With the list of possible suitors who combine legitimate cap space and a serious need for one-dimensional scoring starters all but dried up, it appears Nick Young’s unofficial holdout has ended. Phew.
Among other available shooting guards, Rodney Stuckey agreed to sign a three-year deal with Detroit worth $25 million; Marcus Thornton signed with Sacramento for four years and $33 million; and Jason Richardson agreed to a four-year deal worth $25 million to stay in Orlando. But veterans Jamal Crawford and Richard Hamilton both agreed to short-term deals that will pay them $5 million this season. Denver restricted free agent guard Arron Afflalo remains unsigned.
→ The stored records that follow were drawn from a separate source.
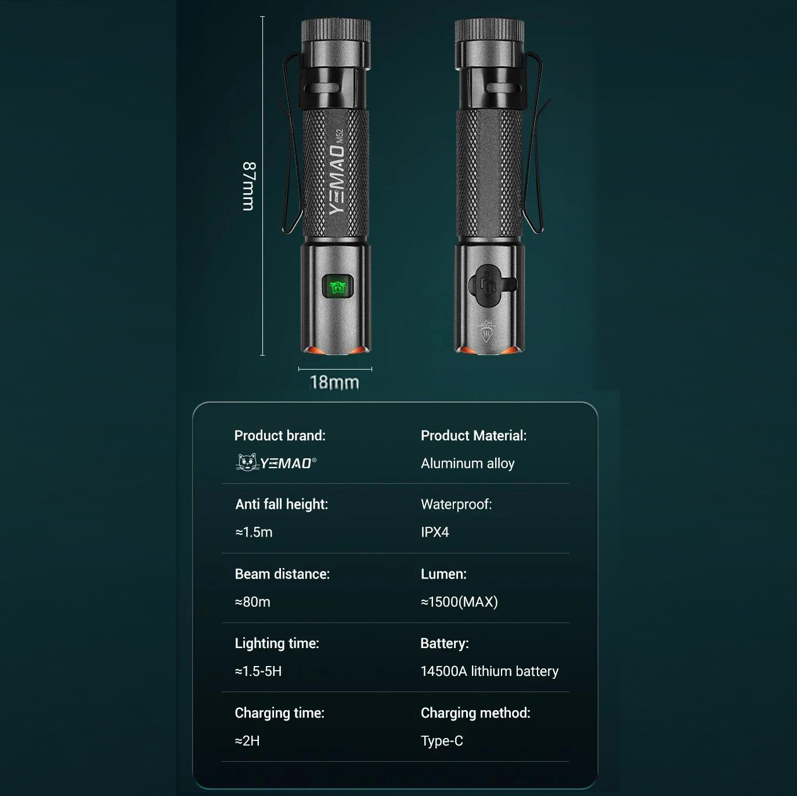Image resolution: width=797 pixels, height=796 pixels.
Task: Click the YEMAO cat logo icon
Action: (247, 462)
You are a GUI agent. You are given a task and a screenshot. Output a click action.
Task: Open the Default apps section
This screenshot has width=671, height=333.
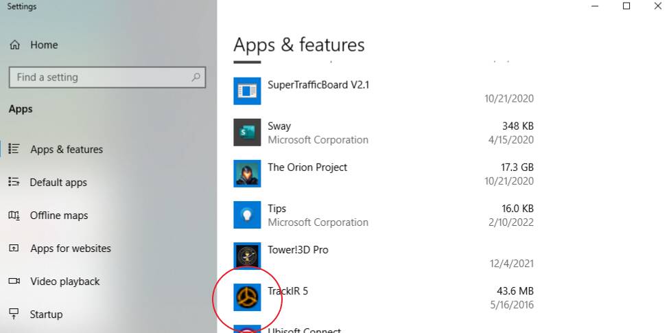pos(58,183)
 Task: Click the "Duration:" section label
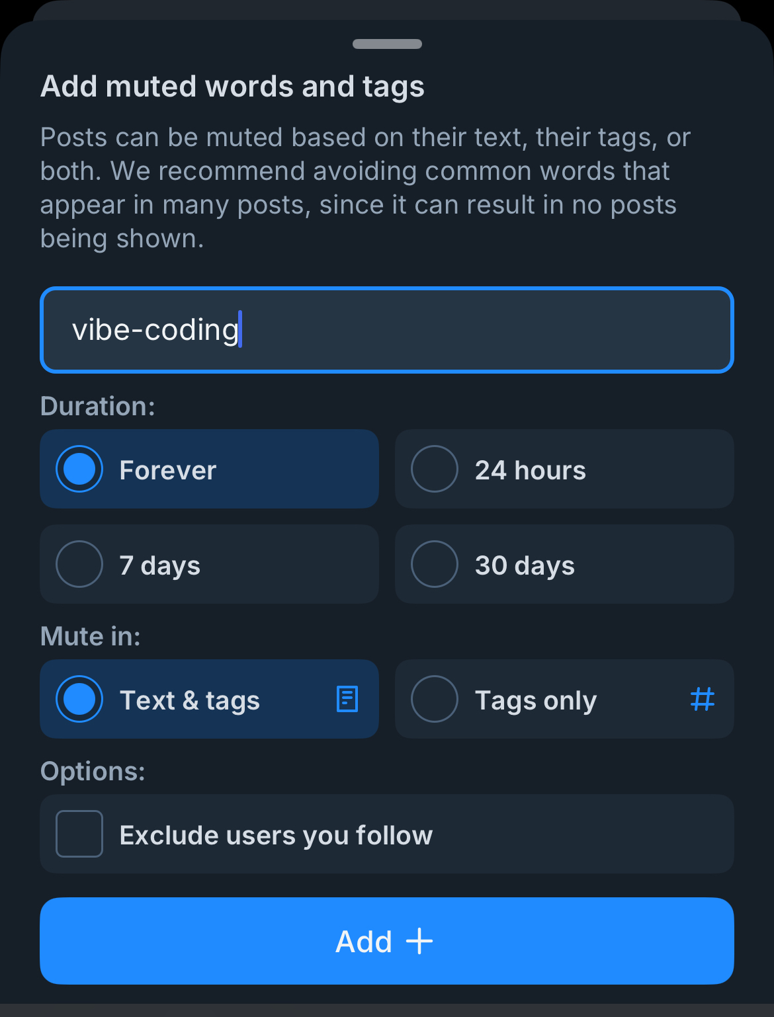[x=98, y=406]
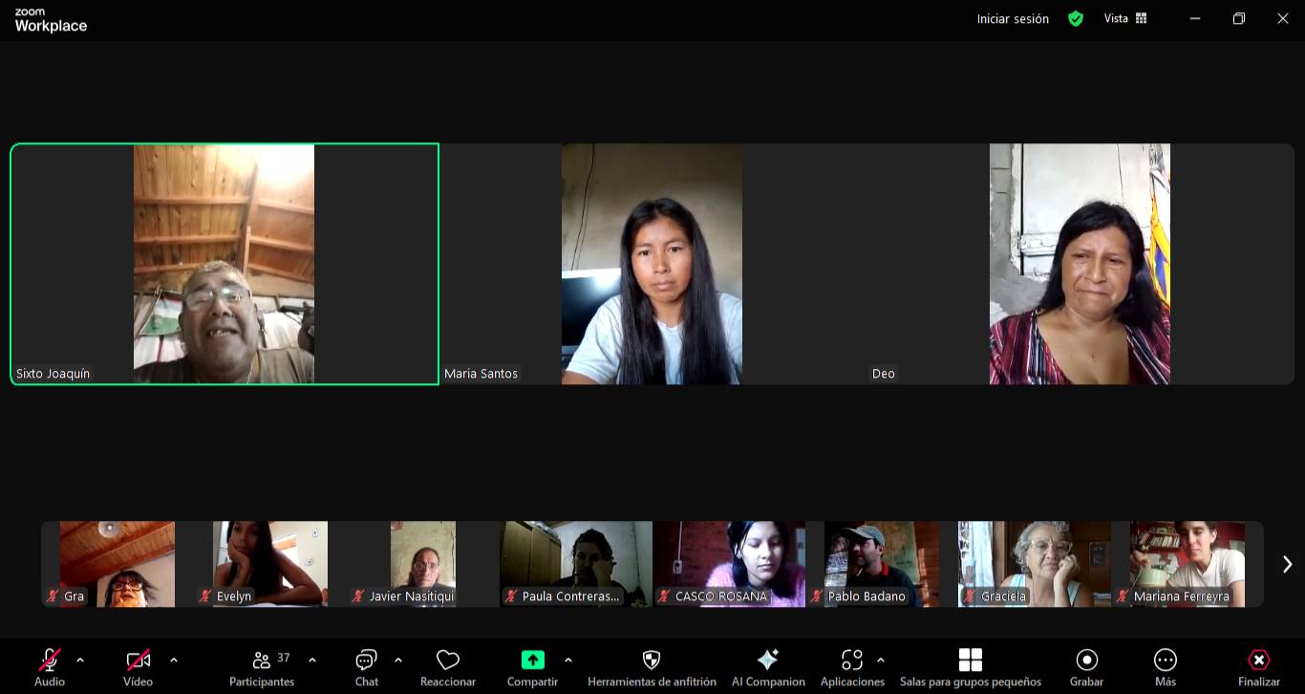Open the Reaccionar reactions menu
1305x694 pixels.
click(x=447, y=661)
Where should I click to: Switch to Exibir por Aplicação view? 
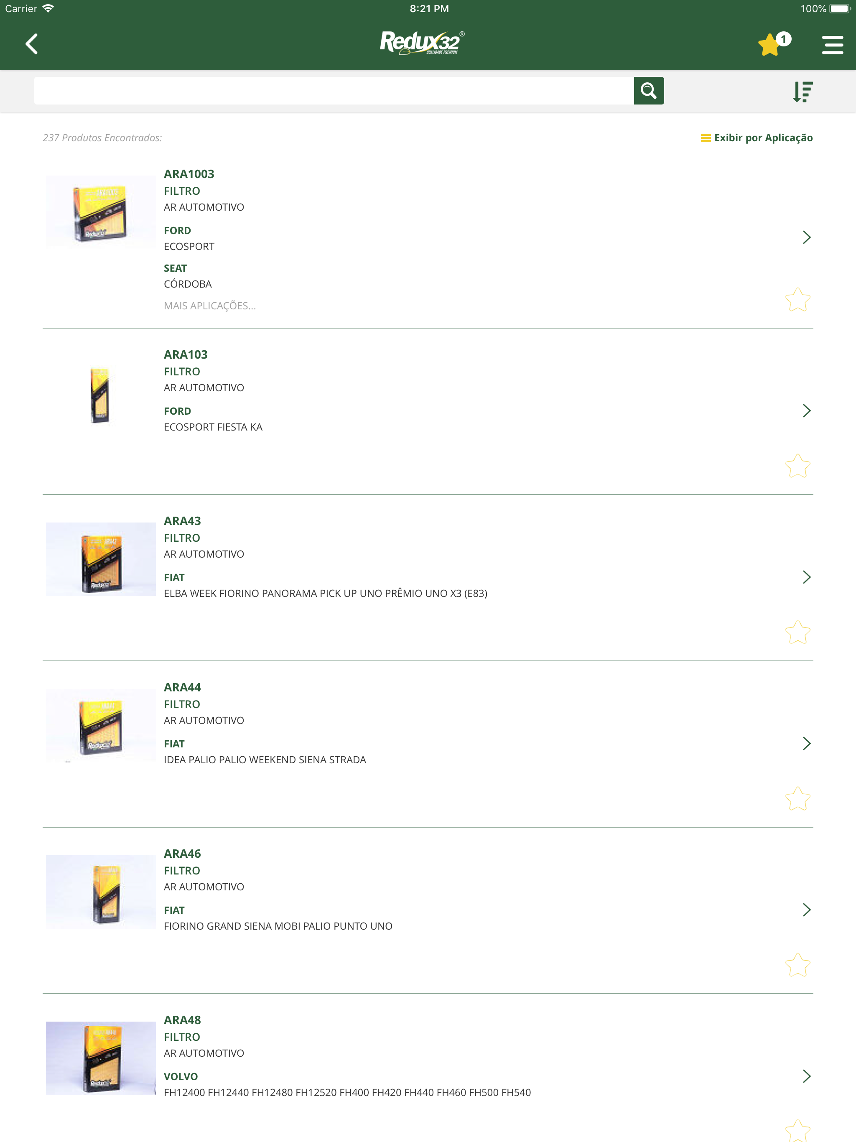(756, 138)
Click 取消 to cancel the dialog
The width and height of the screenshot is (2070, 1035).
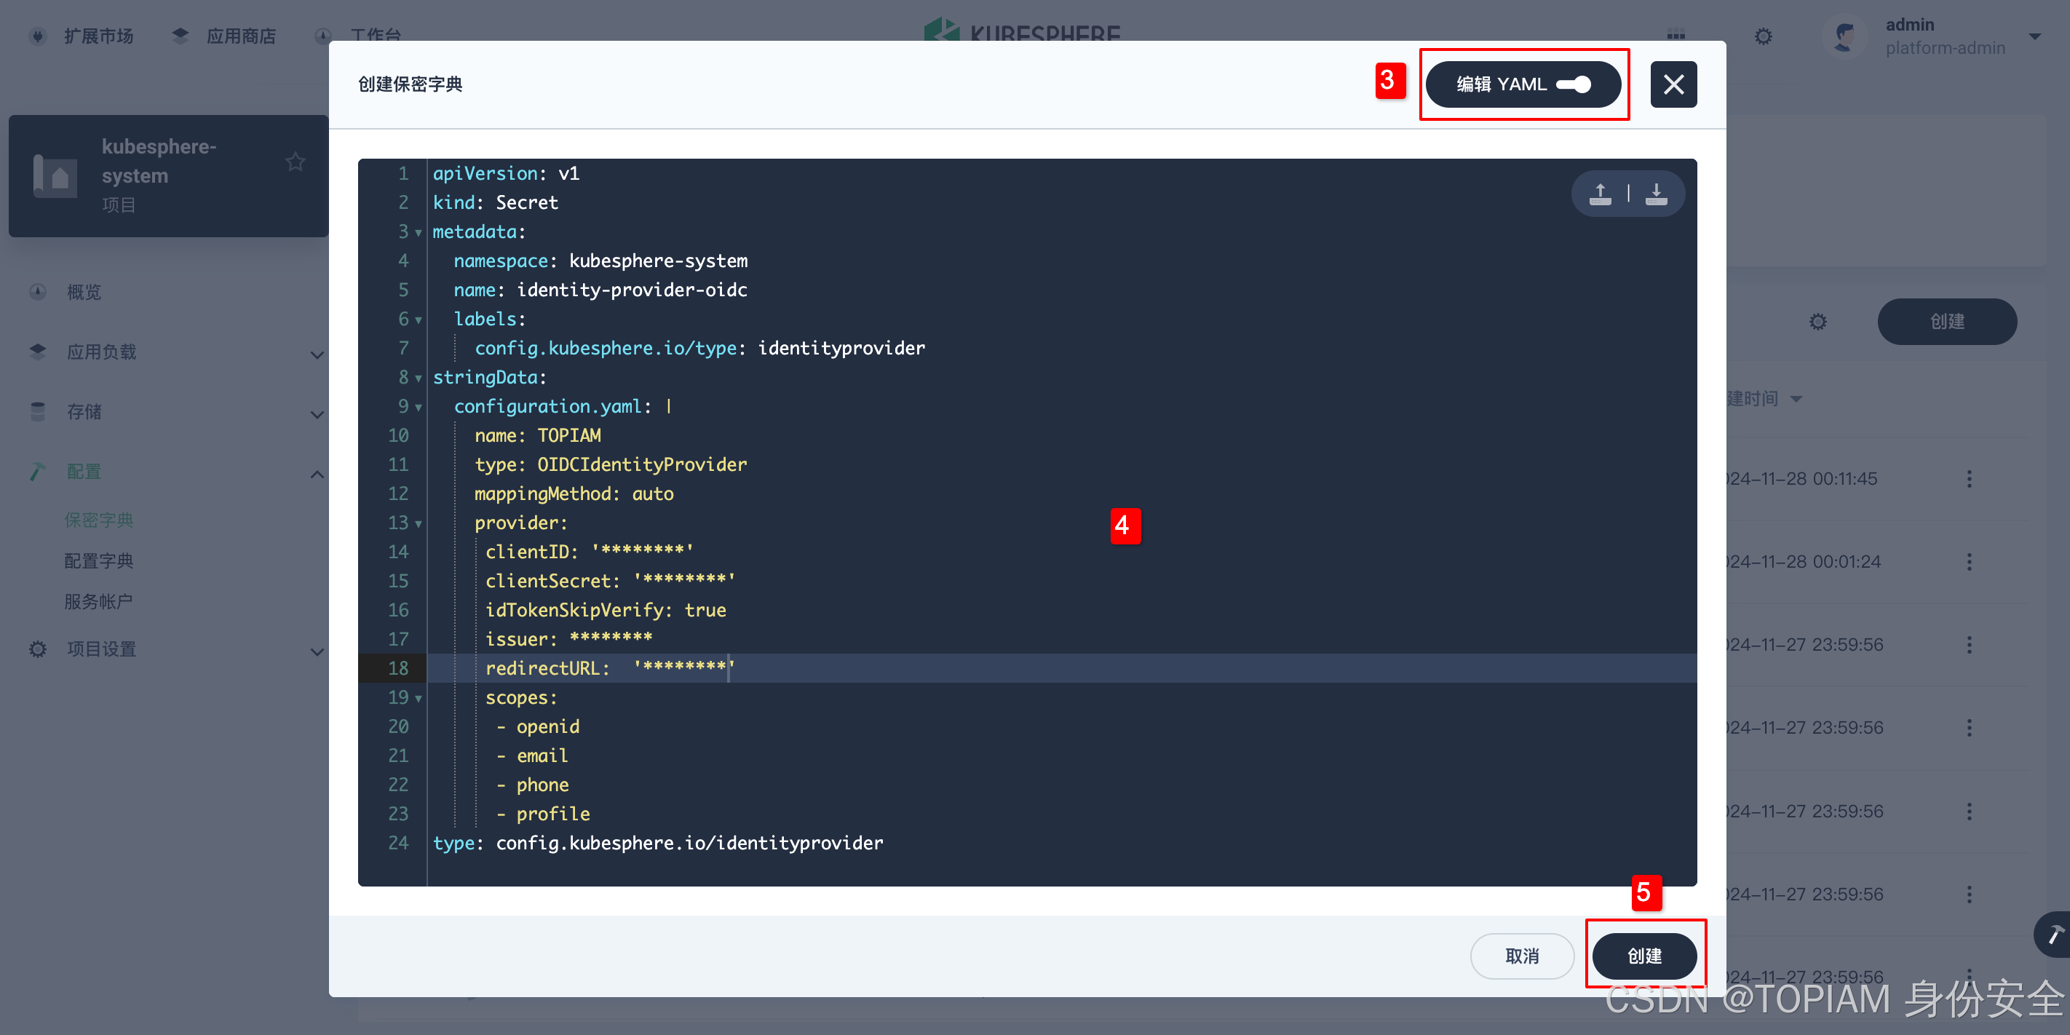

While all those contracts are for multiple years—and there’s a very strong chance Afflalo’s falls in line—Young and his one-year deal become an anomaly. The move all but promises that this will in fact be his last season in Washington. The two sides tried desperately over the last few weeks to hammer out a long term pact that would keep Young in line with the team’s rebuilding plan, but what this shorter-than-expected financial truce signifies, is that Washington’s upper management doesn’t see things that way. At the price he’s asking (rumored in the $9 million per year range) it isn’t necessarily a bad thing that the Wizards chose not to lock him down, but the uncertainty of replacing that side-kick, 20 a night scoring creates an important hole that they don’t seem prepared to fill. Letting Young go is fine, but if they do, they better have a proper backup plan.